Warte lesend, blätternd in alten FAZ-Feuilletons, die der Vater von S. treu und zuverlässig für mich sammelt. Gleich mal auf einen schönen Satz der weitgereisten Schriftstellerin Angelika Overath gestoßen: „Wem der Tod nah ist, der wird leicht lebensmutig.“

10:20 Uhr: Frau Dr. K., Fachärztin für Radiologie, die manchmal etwas ungeduldig erscheint, hat sich Zeit gelassen und die Vene für den Zugang in der rechten Ellbogenbeuge gleich gefunden. Sitze ihr in bequemer Flanellhose und in Hotelschlappen gegenüber, was mir ein bisschen deplatziert vorkommt.

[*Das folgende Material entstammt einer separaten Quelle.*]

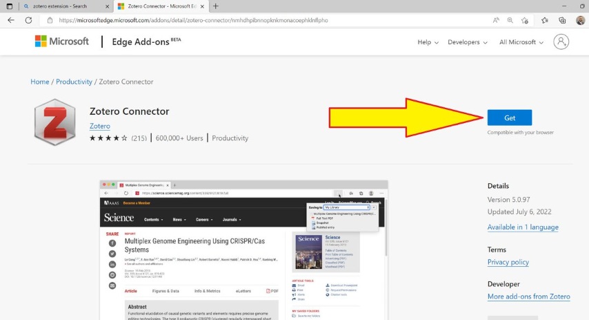Click the Microsoft logo

tap(62, 41)
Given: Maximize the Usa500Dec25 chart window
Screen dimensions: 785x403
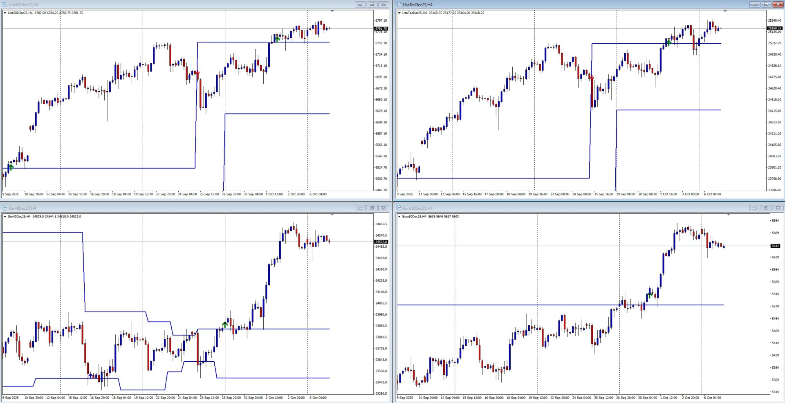Looking at the screenshot, I should click(x=372, y=4).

10:50: Dr. H., der leitende Oberarzt, war hier, mit der besten Nachricht seit Monaten. Die Resultate der jüngsten Untersuchungen seien sehr positiv. „Die Bilder zeigen, dass alles sehr stabil ist, keine neuen Metastasen sich gebildet haben, also genau das, was wir uns erhofft hatten.“

Uff, mit einer solchen Neuigkeit lassen sich die kommenden Stunden im Bunker doch schon viel freudiger angehen. Die Radiopeptidtherapie schlägt demnach an und kann bedenkenlos weitergeführt werden.

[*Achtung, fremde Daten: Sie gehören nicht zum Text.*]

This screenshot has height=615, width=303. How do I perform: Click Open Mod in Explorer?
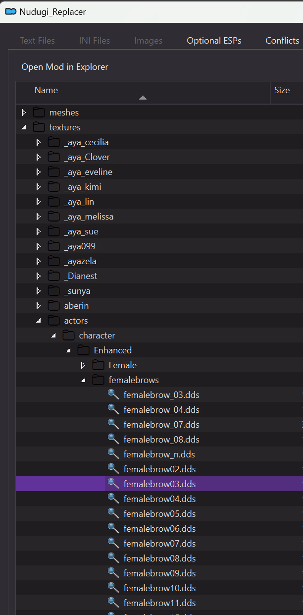(65, 67)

Daraufhin gönne ich mir eine der mitgebrachten Mandarinen und proste mir mit einem Plastikbecher Mineralwasser selbst zu – nach dem Motto auf dem Etikett: „Zum Essen, zum Wohle, zum Leben“.

Montag, 17. April 2017

Eine Chronik (35)

War in der Oper, las in der Sonne, lag am Strand, habe mich von Kamelen anhauchen lassen, neues Handy bekommen und wieder mit Zeichnen und Malen angefangen, nach langer Unterbrechung. War aber auch wieder einen Tag lang im zweiten Untergeschoss der Klinik, zwecks Kontrolle der Nierenfunktion und erneuter PET-CT-Untersuchung.

Um neun Uhr vormittags sind die Sitzgelegenheiten im Flur 28 der nuklearmedizinischen Abteilung schon gut besetzt. Auffällig viele junge Leute, bei deren Anblick einem das Herz besonders schwer wird, angesichts ihrer blassen, hilfesuchenden Augen, ihrer Ratlosigkeit.

Kurz nach neun werden Zugänge gelegt, rechts und links. Es bedarf, wie so oft, mehrerer Versuche, bevor eine passende Ader gefunden ist und das Blut durch die Nadel in den Behälter rinnt.

Soll viel trinken. Bevor in den nächsten sechs bis sieben Stunden wieder allerlei Szintigrafien und Scans durchgeführt werden. Habe, wie immer, reichlich Lese- und Schreibstoff eingepackt, vor allem das gelbe Heft für die Notizen. Und ein paar Bonbons. Zudem ist der Bart komplett abrasiert, damit es im Gesicht so wenig wie möglich juckt, wenn ich in den diversen Röhren hin und her geschoben werde, mich dabei unter keinen Umständen bewegen und folglich auch nicht mal so nebenbei am Kinn oder hinter den Ohren kratzen darf.

Nächste Blutabnahme in einer Stunde. Übernächste in zwei Stunden. Und so weiter bis zur vierten. Irgendwann wird ein Kontrastmittel gespritzt. Das muss sich im ganzen Körper verteilen.

Zwischen den einzelnen Terminen blättere ich in den alten Notizen im gelben Heft. Dort ist mehrfach von Knochenschmerzen die Rede. Seit Wochen habe ich nichts mehr dergleichen verspürt.

Als auch ich endlich durch bin, sind alle anderen Patienten schon gegangen. Der Flur ist leer. Nur in einzelnen Behandlungszimmern piepsen noch die Geräte. Um 16 Uhr will das Personal Feierabend machen, wie mir heute früh eine Angestellte verriet.

Versuche, S. telefonisch zu erreichen. Sie kann mich jetzt abholen. Doch im Bunker gibt es kein Netz, keinen Empfang. Gehe nach draußen. Auch hier bleibt das – funkelnagelneue – Handy stumm. Das hat gerade noch gefehlt. Kaufe mir beim fahrenden Händler, der sich strategisch klug genau vor den Hauptein- und -ausgang der Klinik platziert hat, ein Eis: Schokolade und Himbeere. Kaum habe ich dreimal daran geleckt, fährt S. vor. Erleichtert, dass es mir offenbar so gut geht und in den letzten Stunden so gut ergangen ist, dass ich Lust auf Süßes verspürt habe. Nur kleckern sollte ich nicht, auf dem Beifahrersitz.